Movement disorders, by their very nature, are debilitating and limiting. What people don’t need in this situation is yet more limitation.
On finding out fairly recently he had Parkinson’s disease, former University of New Mexico Regent Jamie Koch was forced to confront exactly this situation. Facing a six- to nine-month wait to see a movement disorder specialist – not surprising given that there are just three in the state for around 10,000 possible patients – he found himself on the front lines of a battle that needed a champion.
According to the American Academy of Neurology (AAN) Movement Disorders Strategic Plan, movement disorders are a minor part of most general neurologists’ practice. There are some neurologists who focus specifically on movement disorders, but very few.
Despite knowing full well he likely wouldn’t benefit from any development that came out of his advocacy, Koch started a push for a movement disorders clinic at UNM.

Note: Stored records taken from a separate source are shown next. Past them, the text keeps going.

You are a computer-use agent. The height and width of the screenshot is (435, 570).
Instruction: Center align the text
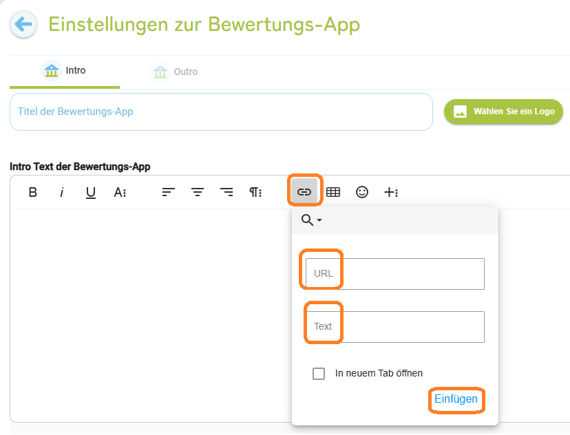point(197,192)
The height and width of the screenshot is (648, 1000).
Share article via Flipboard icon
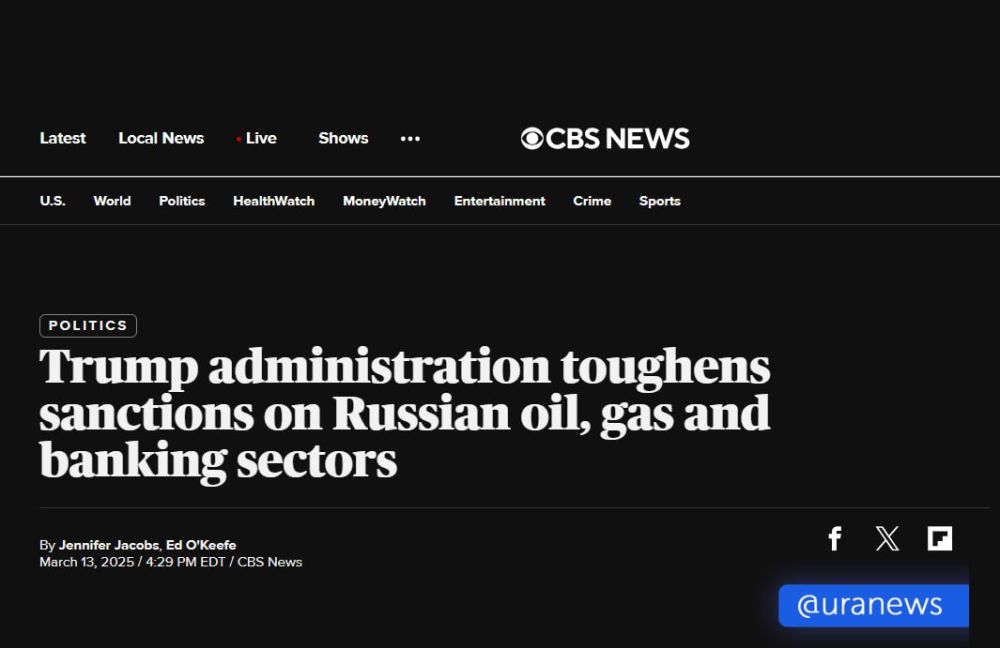[940, 538]
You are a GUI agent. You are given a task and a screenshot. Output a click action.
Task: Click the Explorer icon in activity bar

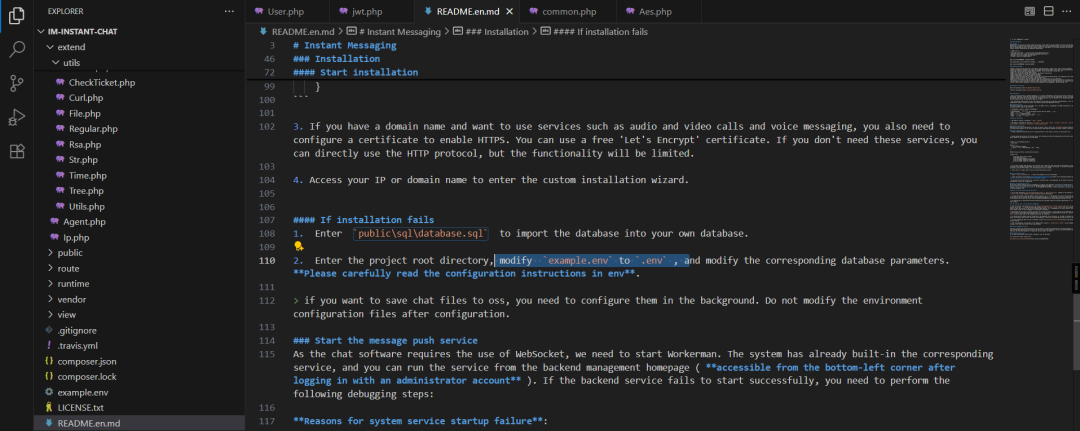(17, 15)
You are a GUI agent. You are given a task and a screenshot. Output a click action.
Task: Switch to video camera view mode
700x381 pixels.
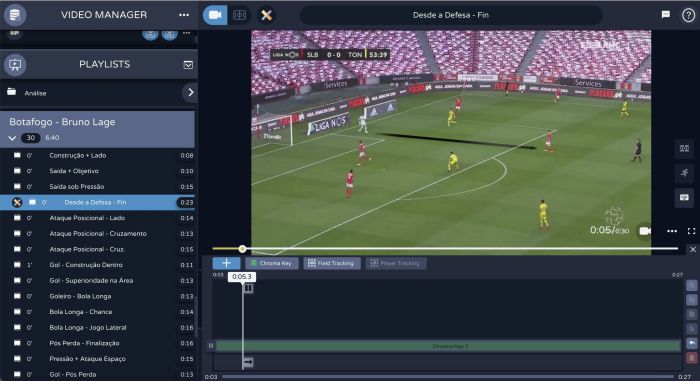pyautogui.click(x=215, y=15)
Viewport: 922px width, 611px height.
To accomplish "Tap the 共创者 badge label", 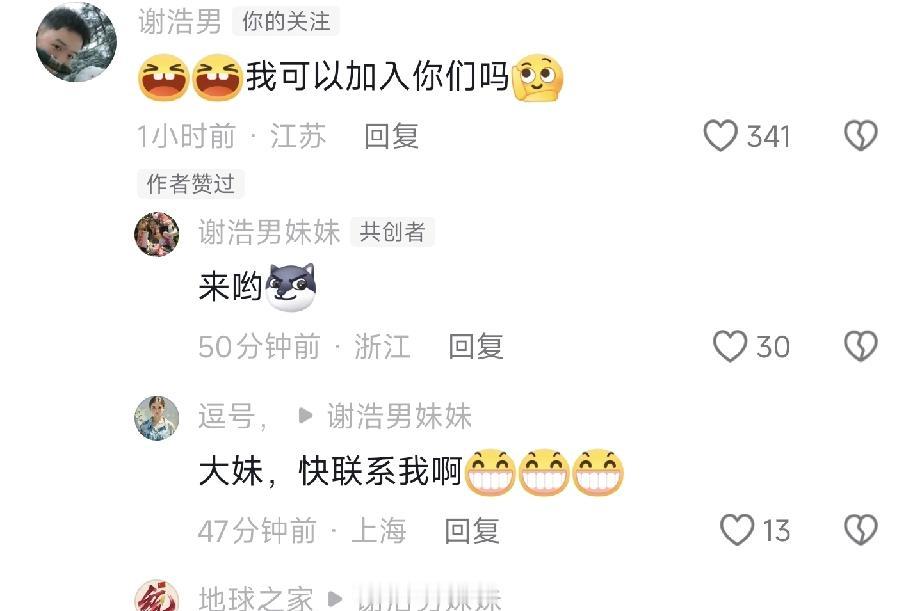I will pyautogui.click(x=392, y=232).
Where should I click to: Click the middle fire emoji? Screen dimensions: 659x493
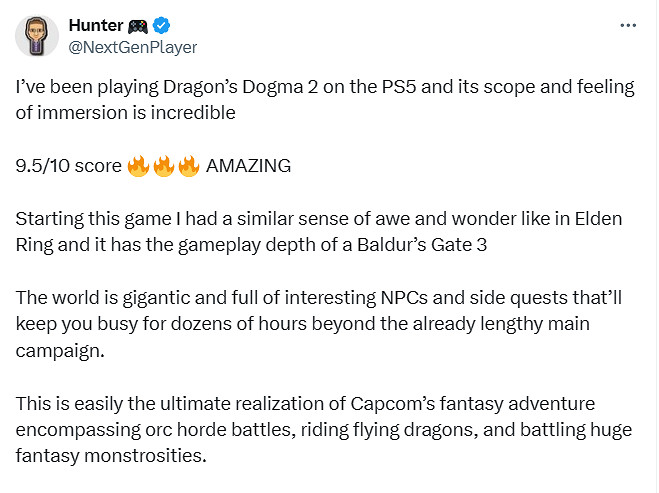click(163, 166)
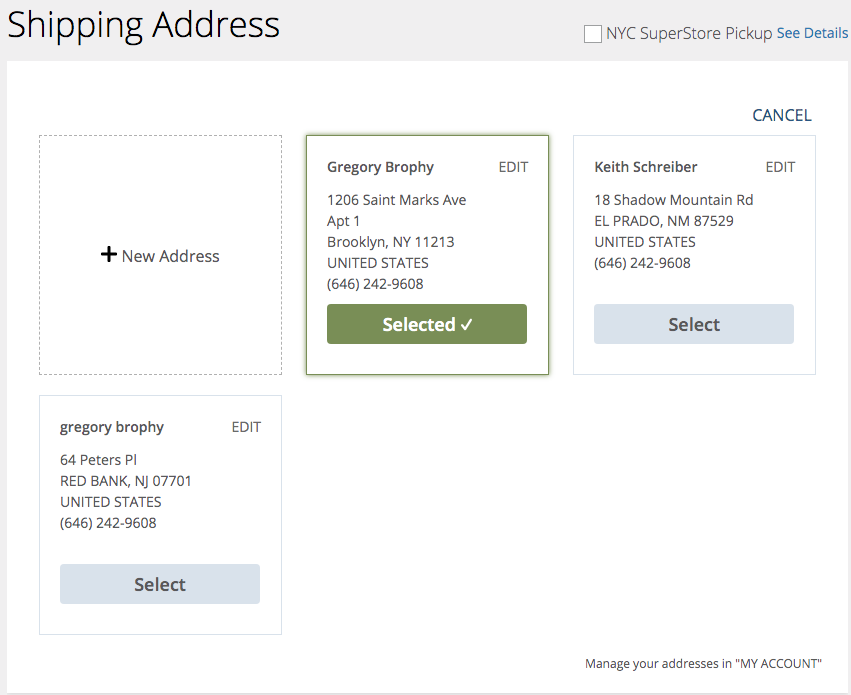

The 2019 Legislature listened and gave the proposal partial funding – $3.5 million – a figure matched by UNM. The clinic is to be modeled on similar facilities in other states. In addition to helping patients and, hopefully, cutting wait times significantly, UNM hopes the clinic will attract more doctors who specialize in this area. UNM’s Amanda Deligtisch, an associate professor in the Department of Neurology, said another hope is that this space will help provide clinical trials that could help patients.
While there’s no location as yet for the new clinic, there is now money and momentum for timely treatment here.